Catholic Transcript Magazine of the Roman Catholic Archdiocese of Hartford Connecticut

Thursday, April 26, 2018

After working in New York City for more years than I ever wanted to, I’ve become a colder person than I ever thought I could be; not necessarily cruel, but certainly angry, more competitive, untrusting and stressed out.

When I’m rushing for the train, I have no patience for the nitwits blocking the left-hand passing lane of the escalator and I have even less patience for the dimwits wandering around text-messaging in Grand Central Terminal at rush-hour without looking where they’re going. Sometimes I’m perfectly willing to plow into someone who is walking toward me without showing a willingness to move.

On the train, I detest blabber-mouths and people who put their luggage and feet on the seats when the rest of us need to sit down. And, by the way, those teenage girls who yap incessantly about their love affairs so everyone can hear are REALLY getting on my nerves.

But what I fear is that I’m becoming spiritually handicapped. Do you remember that line where Jesus predicts, “The love of many will grow cold”? I don’t want to be one of those people.

Last summer while I was hiking in the White Mountains, I met a fellow who suffered the same syndrome. He had moved from New Hampshire to Manhattan to work in a store that sold high-priced backpacks and hiking boots, but he knew it was time to return to the North Country when he walked over a homeless man sprawled on the sidewalk. I’m not at that point yet, which means to say I still reach into my pocket to give some cash to guys on the street, but I’m a lot more suspicious and a lot less compassionate than I used to be. The love of many will grow cold.

I pray for help all the time because I don’t want to end up being one of those cold-hearted, self-righteous people who go around telling everyone how to live because they think they’re better than everyone else.

The worst part is the anger. When people don’t behave the way I want them to behave or do what I consider the right thing, anger wells up in me. And there are a lot of examples, including the demagogue attacking Catholics on the Huffington Post, the fellow cutting people off on the turnpike, the teenager racing through the red light, and the woman who lets the door slam in my face.
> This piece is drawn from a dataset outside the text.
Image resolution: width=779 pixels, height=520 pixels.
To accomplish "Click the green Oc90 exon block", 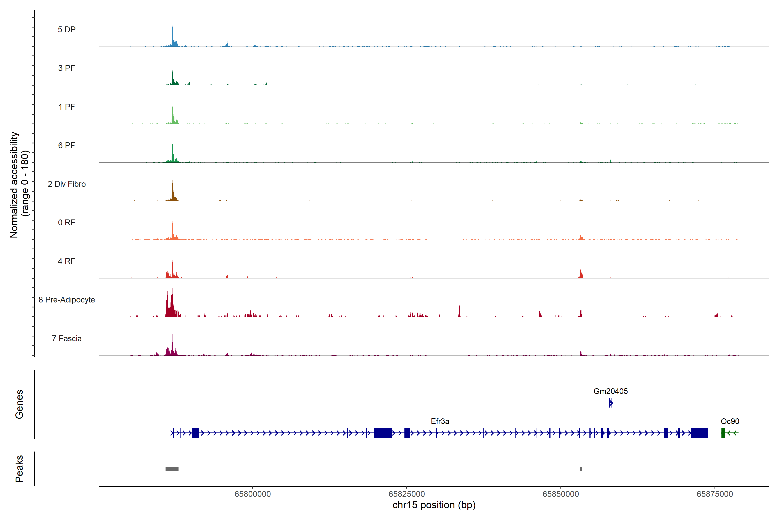I will (723, 433).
Jesus was pretty explicit about judgmental people like me, who are more concerned with passing judgment than in showing mercy. When you’re self-righteous, you think you have all the answers – for yourself and everyone else. But, as they say, “You can’t see the picture if you’re in the frame.”

I know all the Bible verses – “Let he who is without sin cast the first stone,” “Judge not and you shall not be judged,” “First take the plank out of your own eye, and then you will see clearly to remove the speck from your brother’s eye.”

So I’ve started a personal campaign to overcome this spiritual virus of mine. Every morning and every night and every time I run into someone I dislike – because they’re loud or nasty or garish or the wrong political party or the wrong religion or the wrong color hair – I immediately pray to Jesus that I see that person as Jesus sees them, through merciful and compassionate eyes rather than through my clouded vision.

Jesus has infinite compassion, and I’m only trying to expropriate a little of it so I’m not judging the book by its cover and not condemning, even when I think I have a good reason to condemn.

What is so terrifying is that it’s easy for me to get angry after I read the morning headlines because I expect the worst in people and they seldom disappoint me. Now, as soon as I feel those emotions welling up, I say, “Lord, save me!” as Peter did when he was sinking into the sea after he tried to walk on water.

My heart momentarily seems to soften until the next time someone slams the door in my face or throws an empty beer can on my lawn or cuts me off in the Whole Foods parking lot.

I know now what Jesus meant when he talked about the steep and narrow path. It’s not easy trying to live the Beatitudes, and sometimes I get so frustrated that I don’t want to.

Nevertheless, I always come back because in the end, what else is there?

J.F. Pisani is a writer who lives with his family in the New Haven area.